● AVAILABLE RECORDS:
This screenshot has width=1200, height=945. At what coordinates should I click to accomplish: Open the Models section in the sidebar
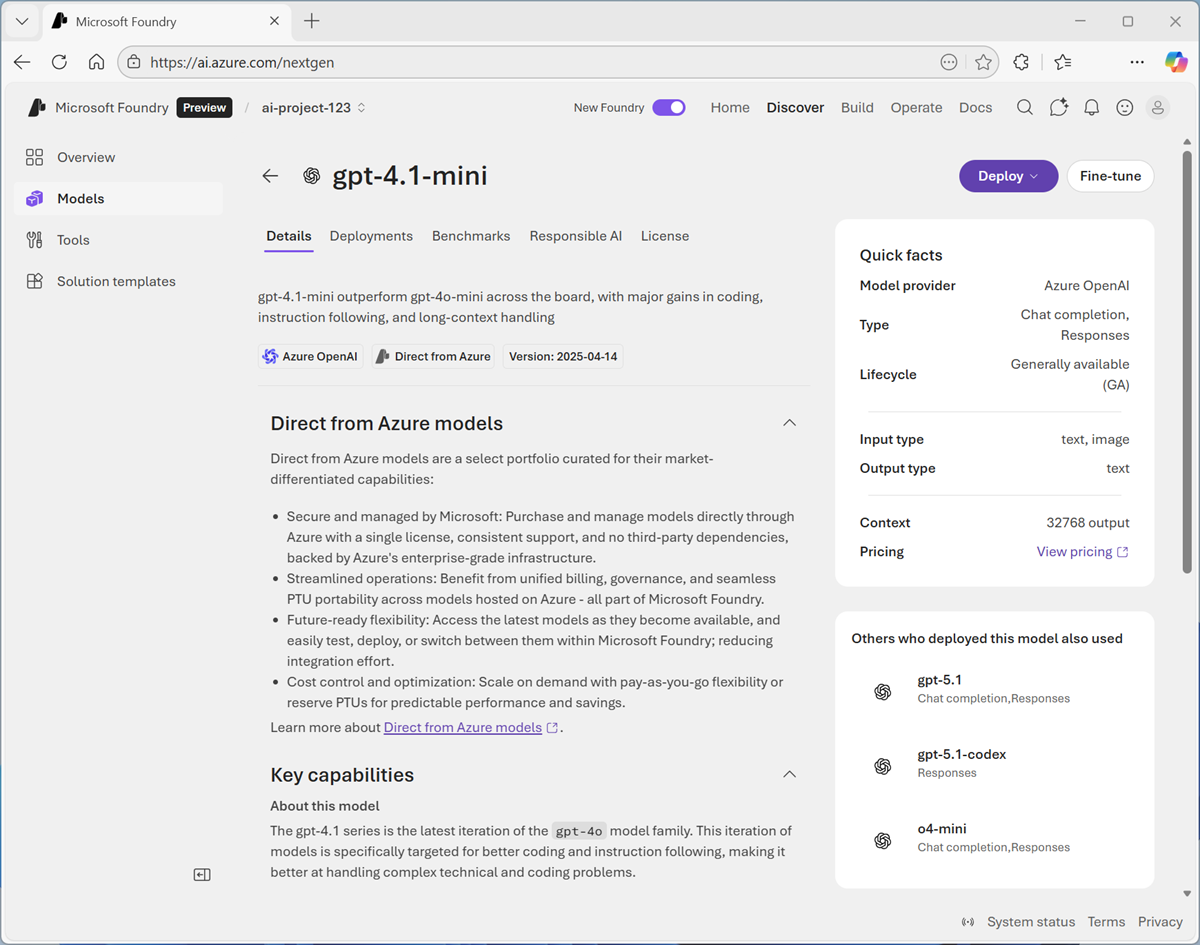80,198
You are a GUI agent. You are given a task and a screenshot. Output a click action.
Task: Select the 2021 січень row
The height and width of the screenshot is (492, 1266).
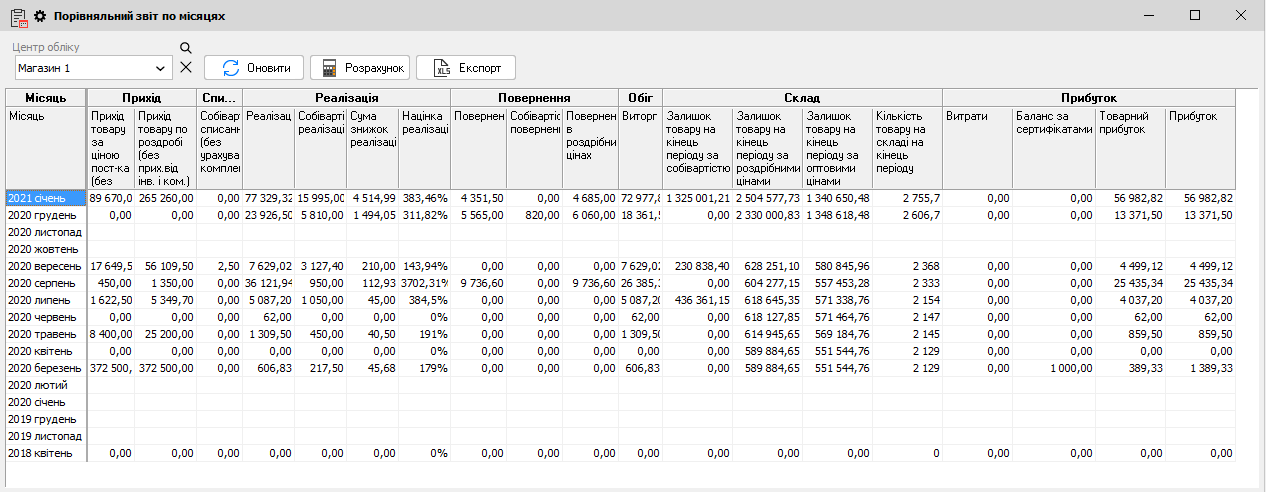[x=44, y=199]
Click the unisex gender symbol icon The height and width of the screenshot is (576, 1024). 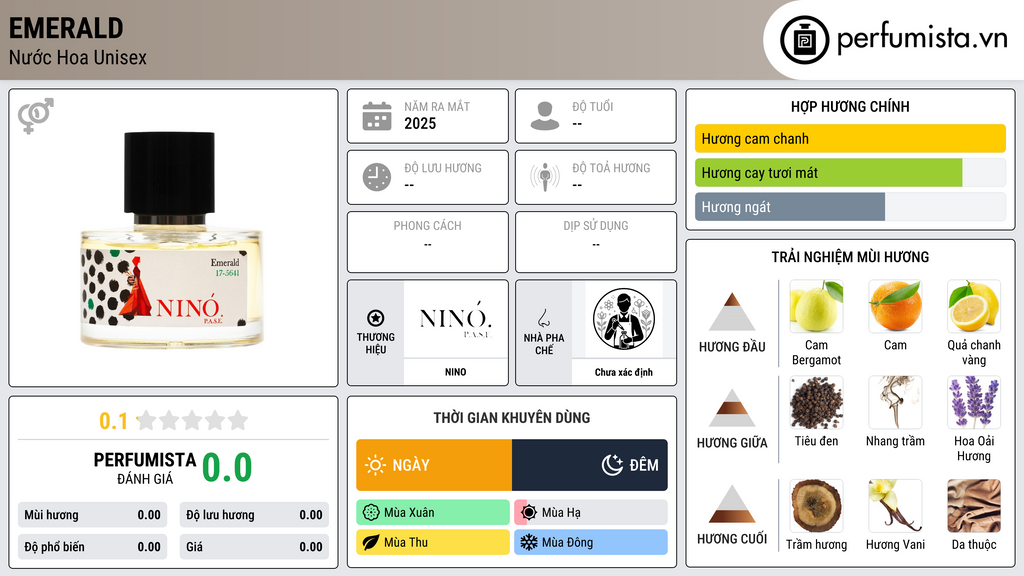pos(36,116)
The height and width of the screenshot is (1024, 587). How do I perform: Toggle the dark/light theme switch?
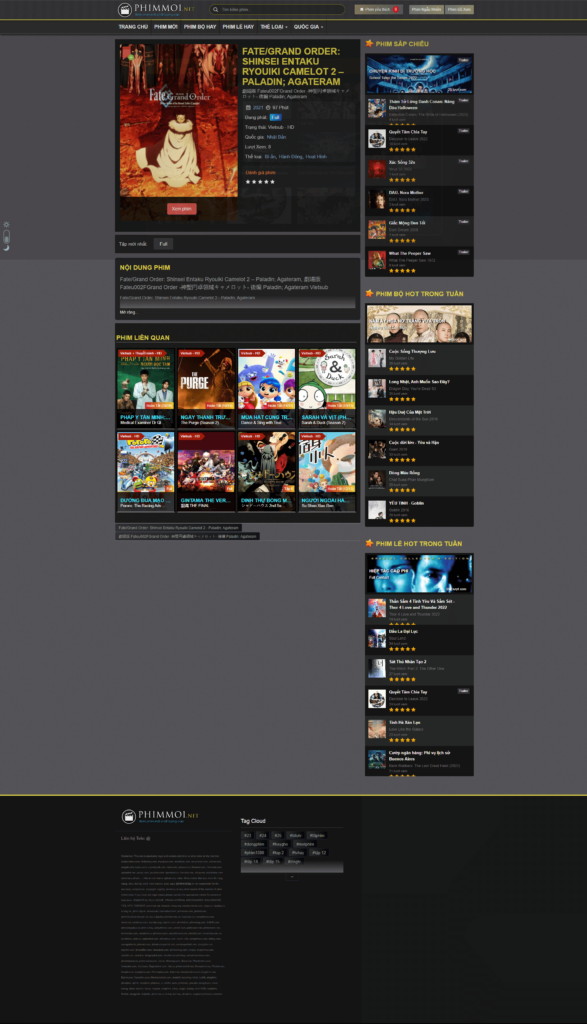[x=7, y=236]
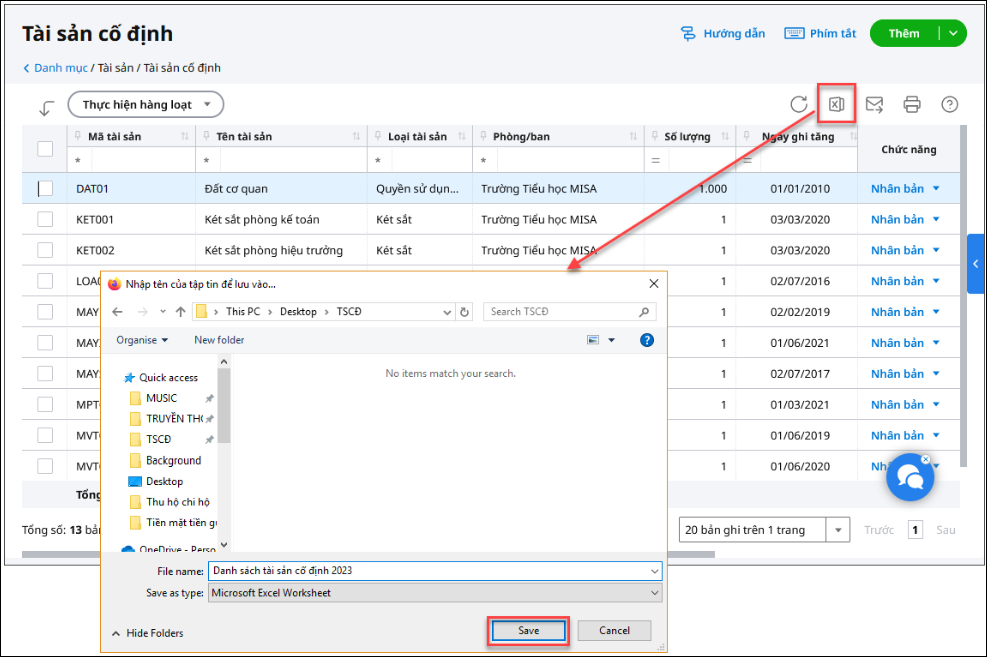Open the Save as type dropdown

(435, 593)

● WHAT IS EXPECTED:
Only the lines from the one that holds "The height and width of the screenshot is (1024, 587)." through the final line of the material should be reproduced, word for word, with the pictures omitted.

● WORKED SOLUTION:
The height and width of the screenshot is (1024, 587). How do I perform: Toggle the dark/light theme switch?
[x=7, y=236]
Open the Save as type dropdown

(435, 593)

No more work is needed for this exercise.